[Stored items]
◆ ◆ ◆

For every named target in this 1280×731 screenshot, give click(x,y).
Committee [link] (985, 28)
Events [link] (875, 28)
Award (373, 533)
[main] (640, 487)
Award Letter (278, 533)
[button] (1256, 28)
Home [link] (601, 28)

◆ ◆ ◆

Exactly as written, please output every entry.

For every named target in this 1280×731 screenshot, give click(x,y).
Committee [link] (985, 28)
Events [link] (875, 28)
Award (373, 533)
[main] (640, 487)
Award Letter (278, 533)
[button] (1256, 28)
Home [link] (601, 28)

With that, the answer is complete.